Source: Mortgage Bankers Association
GDP (1stQ2020)
- Real GDP quarter/quarter, seasonally adjusted annualized -4.8%. Previous was +2.1%
- Real Consumer Spending quarter/quarter, seasonally adjusted annualized -7.6%. Previous was +1.8%
- GDP price index quarter/quarter, seasonally adjusted annualized 1.3%. Previous was +1.3%
The strangest thing about this is that the largest contributor to the decline in Consumer Spending was a 2.25% drop in Health Care expenses. People avoided elective surgery and dental visits. The second largest drop was in motor vehicles sales.
A drop in GDP was anticipated.

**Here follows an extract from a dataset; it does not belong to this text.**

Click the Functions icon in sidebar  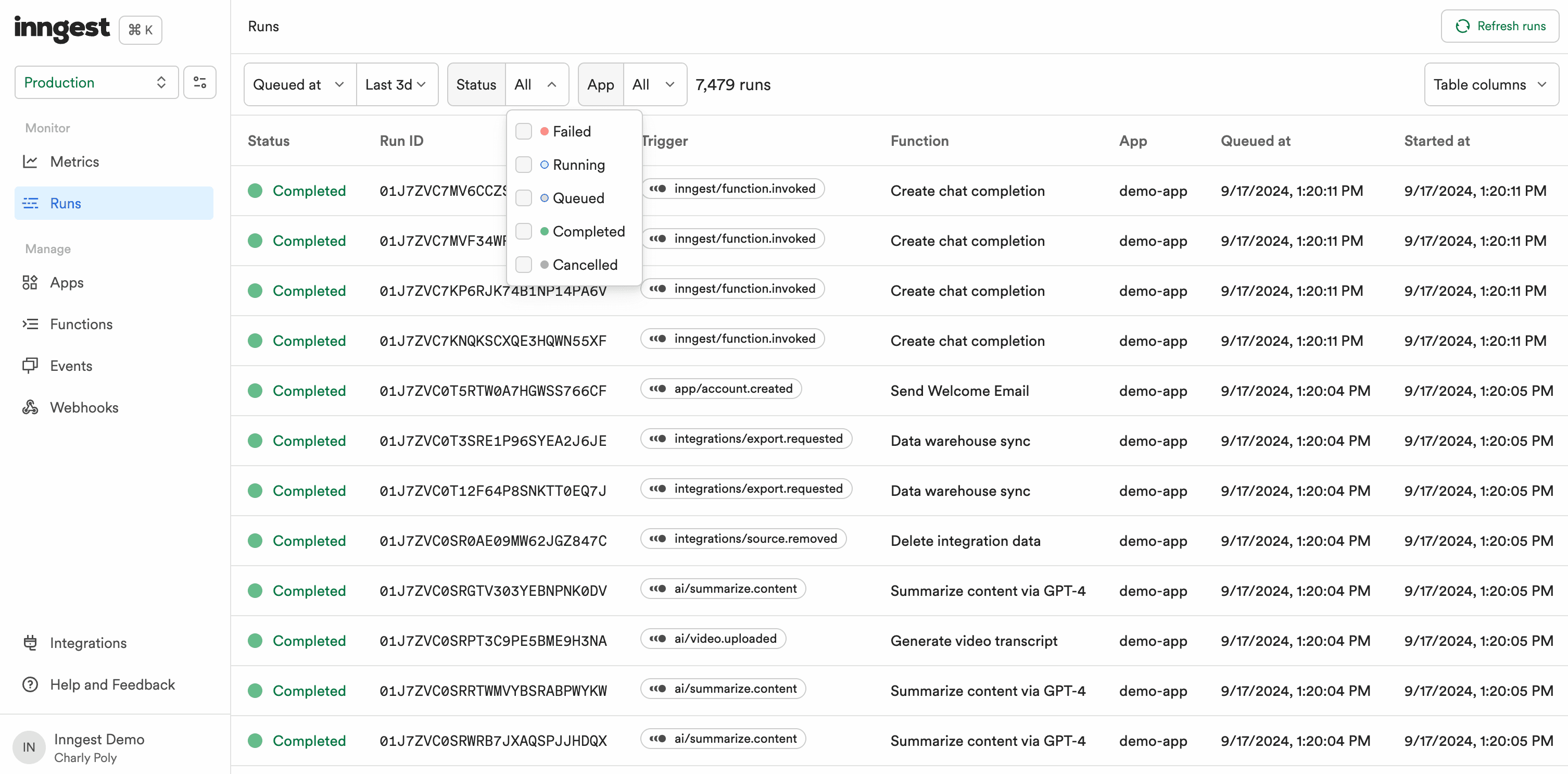coord(30,324)
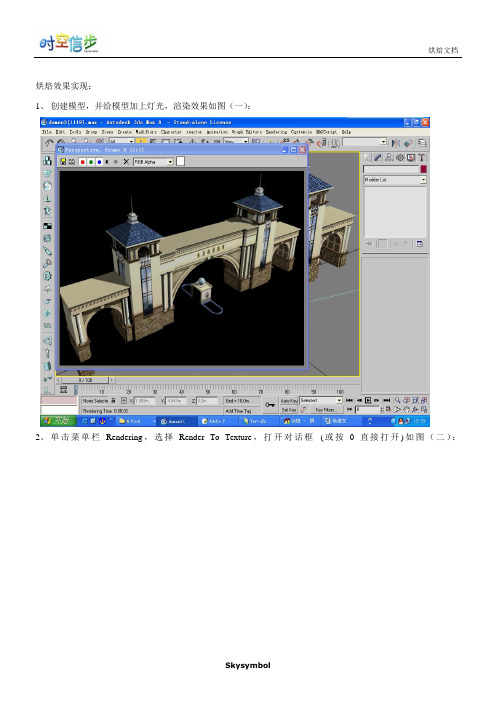Click the Play Animation button
The width and height of the screenshot is (496, 702).
[x=368, y=400]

Since recession is usually defined as 2 consecutive quarters of decline in GDP we will be in recession when 2ndQ2020 GDP is announced at the end of July.
This recession in unlike any other because it is not caused by bad fiscal, monetary or regulatory policies but is the result of government stay ay home mandates which shut down much economic activity.

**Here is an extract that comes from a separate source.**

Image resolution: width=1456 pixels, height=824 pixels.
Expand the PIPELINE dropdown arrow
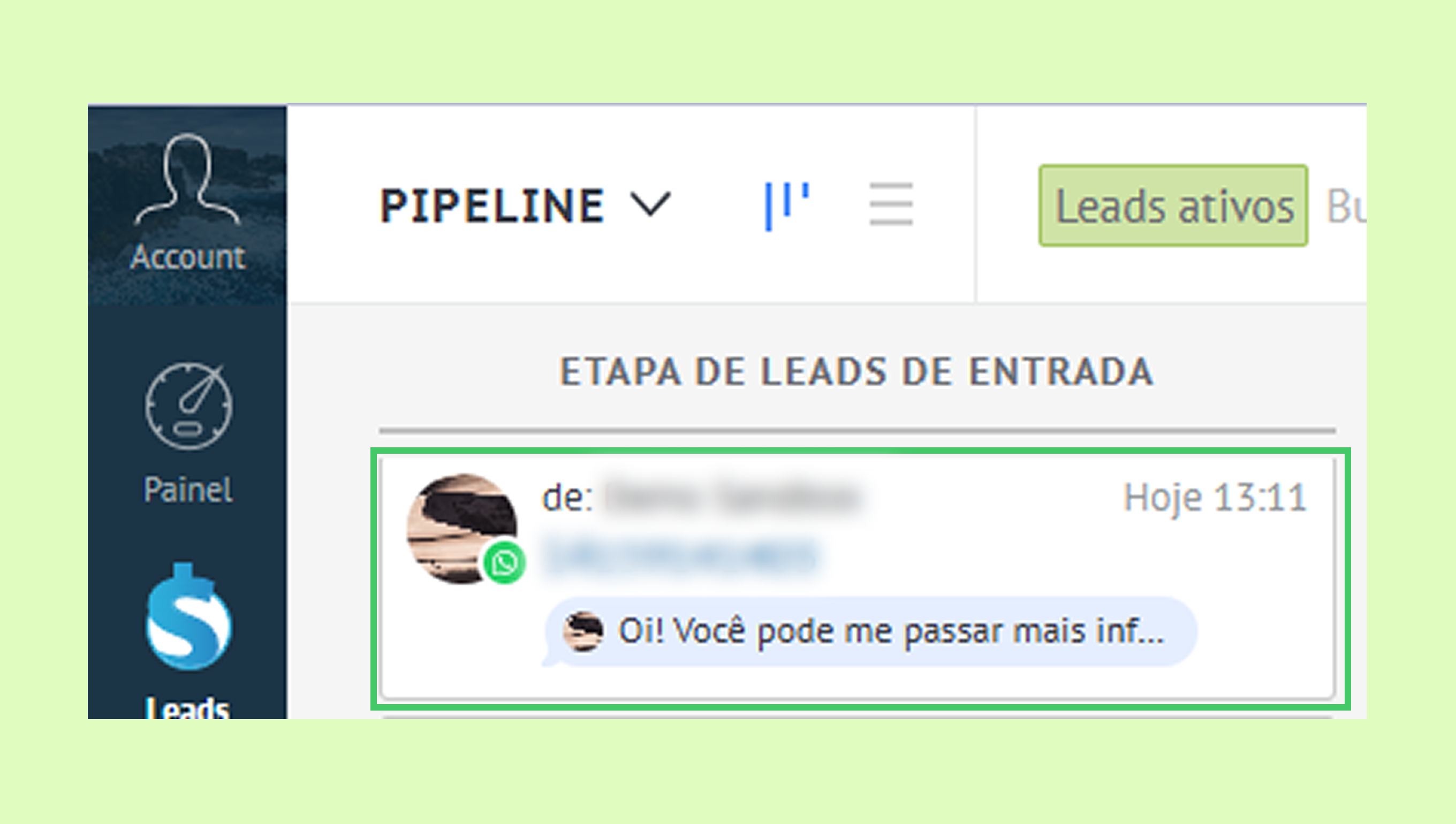point(650,204)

Moreover, both the fiscal (massive deficit spending) and monetary (massive increases in money supply) have already been deployed.

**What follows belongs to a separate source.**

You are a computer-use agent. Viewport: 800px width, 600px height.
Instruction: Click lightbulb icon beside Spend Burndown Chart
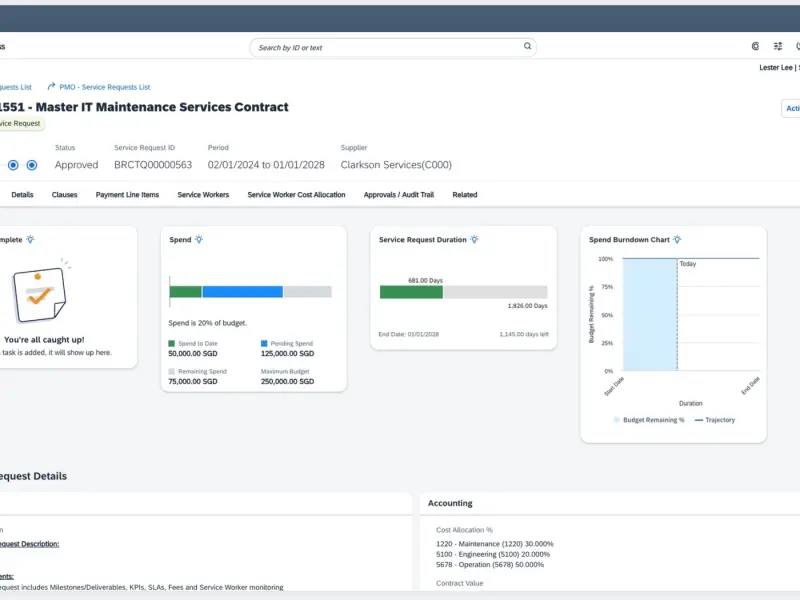(677, 240)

Personal Income and Outlays
Current-dollar personal income increased $95.2 billion in the first quarter, compared with an increase of $144.1 billion in the fourth quarter.
Disposable personal income increased $76.7 billion, or 1.9 percent, in the first quarter, compared with an increase of $123.7 billion, or 3.0 percent, in the fourth quarter. Real disposable personal income increased 0.5 percent, compared with an increase of 1.6 percent.
Personal outlays decreased $253.5 billion, after increasing $118.8 billion. The decrease was mainly accounted for by a decrease in PCE.
Personal saving was $1.60 trillion in the first quarter, compared with $1.27 trillion in the fourth quarter. The personal saving rate—personal saving as a percentage of disposable personal income—was 9.6 percent in the first quarter, compared with 7.6 percent in the fourth quarter.
Recovery from this and the drop we will see in 2ndQ GDP will take 3-5 years. The questions are to what extent the COVID crisis is judged to be passed and whether or not it will reappear in 2021.
Source: Bureau of Economic Analysis Details: https://www.bea.gov/data/gdp/gross-domestic-product
Pending Home Sales Index (March 2020)
- Pending Home Sales Index month/month -20.8%. Previous was +2.2%
- Pending Home Sales Index 88.2. Previous was 111.4
If this continues there will be more TV shows about people buying homes than there will be people buying homes.
To be a bit more serious this is creating buying opportunities. Places with homes which can be purchased using conforming loans will be in better shape tham place necessitating jumbo loans.